Ironicamente não fui ao CCZ por causa dele, mas por uma gata tricolor idosa, cega e sem dentes. Sua baia era mais próxima de entrada e foi a primeira que vi. Não gostou muito de ter seu sono interrompido, ainda mais por uma estranha que quis pegá-la no colo. Ficou assustada e se enrolou escondendo a carinha no meu colo. Sua ficha dizia ter sido retirada de uma casa. Segundo os moradores desta casa, a gata caiu no quintal e não conseguia ir embora por ser cega. Confesso que essa história não cheira bem. A chance da gata ser deles e de terem inventado isso para se livrar de um animal velho e sem função é bem grande. Pra piorar ela deve ter sido muito maltratada. Tem marcas e falta um pedaço da sua boca. Os dentes teriam caído por causa da velhice ou por algum outro motivo?
A atendente, na hora de preencher os papéis da adoção, riu quando preencheu a cor no formulário. “Tartaruga, isso é cor?” Tentei em vão explicar-lhe algo sobre gatos. Insistia que eram gatos de pouco mais de dois anos, olhou-me com cara de espanto quando lhe disse que eram idosos. “Por que não adotar um filhote?” Perda de tempo explicar-lhe meus motivos. Depois riu e repetiu várias vezes que Mae era mãe sem o til. Pra finalizar contou a história da rottweiller que adotou lá da zoonoses. Eu teria ficado mais feliz se o animal não tivesse raça, como as centenas de cães lá à espera de alguém, mas fiquei feliz pelo “adotou”. Muitos outros comprariam um filhote. Nem passei perto do canil. Eu tinha perto de uma centena deles em casa. Com certeza acharia uns 3 ou 4 parecidíssimos com cada um dos meus. Pra piorar sabia que o destino ainda me pregaria algumas peças caninas. Baixei a cabeça, contive as lágrimas e fui embora com os gatos idosos.
Infelizmente era só o que podia fazer pra ajudar.
Mae escolheu uma casinha e nela se instalou. Sua deficiência visual não ajudava muito na adaptação, mas percebia que ela dava sua voltinha na casa, comia, bebia água, fazia as necessidades no lugar considerado errado por mim, mas não por ela, e retornava à caminha. Às vezes trocava de caminha, não sabia se voluntariamente ou involuntariamente, por não ter encontrado a inicial.

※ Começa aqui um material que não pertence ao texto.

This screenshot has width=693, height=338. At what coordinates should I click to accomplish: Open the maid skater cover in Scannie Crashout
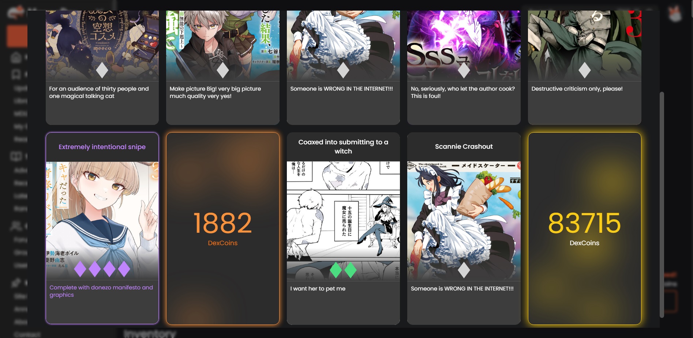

Apesar da idade avançada e de todos os indícios de que teria uma vida curta comigo, Mae está ótima. Cada vez mais adaptada, passeando e experimentando todas as caminhas disponíveis.


Todos criticam o CCZ de São Paulo. Eu fui lá e encontrei agentes preocupados com os animais. Encontrei gatos idosos sem chance de adoção ocupando gaiolas... Se eu não os tivesse tirado de lá, continuariam até o fim natural. Aliás, os agentes estavam preocupados que lá morressem naturalmente sem ter novamente um lar. Não é perfeito, mas não é o inferno sobre a Terra. Já visitei muitos abrigos e casas de supostos protetores que me deixaram desesperada com a situação dos animais. Pior, sem chance de sair de lá, apenas se mortos.
Quase dois anos depois desta primeira visita uma outra idosa me faria retornar ao CCZ. Nem foto dela tinha visto, só sabia que era cinza. Fiquei dias elaborando uma lista de nomes: Loretta, Corinne, Connie. Fui até lá, o caminho até o gatil estava todo enfeitado com cartazes incentivando a adoção. No canil também, frases e cartazes coloridos.
No gatil conheci a senhorinha. A veterinária chefe achou um intervalo entre as castrações para me atender. Felino, fêmea, cor predominante cinza, idade presumida 15 anos, complexo gengivite/estomatite, aplicação de depo-medrol recente. Data de entrada: 1 anos antes. Procedência: animal invasor. Local: Rua Aurora, Santa Ifigênia. Havia o nome e o celular do animal humano que fora ameaçado por ela. Vontade de ir até lá tirar satisfação! As cores da minha falecida Cookie... Connie seria seu nome. Foi retirada da gaiola pela veterinária e fez sua graça, se esticou, esfregou, ronronou e ainda ganhou carne de latinha dos agentes do CCZ. Preocupados em me convencer em adotá-la até a pentearam. Como se isso fosse preciso... Connie já morava no meu coração! Adoraram o nome que dei a ela. Fui entrevistada, paguei a taxa e toda a papelada foi preparada. Quando resolvi tudo Connie já estava na bolsa de transporte. Ao sair, um funcionário do CCZ fez questão de me parabenizar e quis saber mais detalhes dela. Com certeza muitos animais lá perderam suas vidas, mas a culpa é de quem os abandonou. A culpa é de quem escolheu por raça ou qualquer característica física. A culpa é daqueles que deixaram nascer animais por puro capricho e não adotaram os que precisavam. De que adianta protestar, gritar, espernear, criticar se você não vai lá e muda a vida de pelo menos um deles? Eu dei uma chance a Godofredo, Mae e Connie. Pouco? Sim. Mas fiz algo. Criei coragem e fui até lá verificar a realidade. Como posso pedir que outros façam algo que eu nunca fiz? Agora posso dizer a todos: eu adotei no CCZ e foi a melhor coisa que fiz! Quando tiver um espacinho sobrando farei novamente! Adotei os que ninguém queria, fiz porque mereciam um fim de vida digno. Sei que vai doer muito perdê-los tão cedo, como foi com meu querido Godô. Mesmo que seja pouco tempo nunca os esquecerei!
            Connie ficou mal humorada nos primeiros dias. Não gostou dos outros gatos. Nada que uns dias e um pouco de paciência não resolvessem. Depois de um ano numa gaiola a espera de um lar, Connie se esticou, andou por toda a casa e pelo quintal. Dormiu ao sol, passeou de noite como costumava fazer lá na Rua Aurora. Ronronou a cada agrado.


Connie Aurora Ifigênia, que a Natureza permita que você me acompanhe por muito tempo!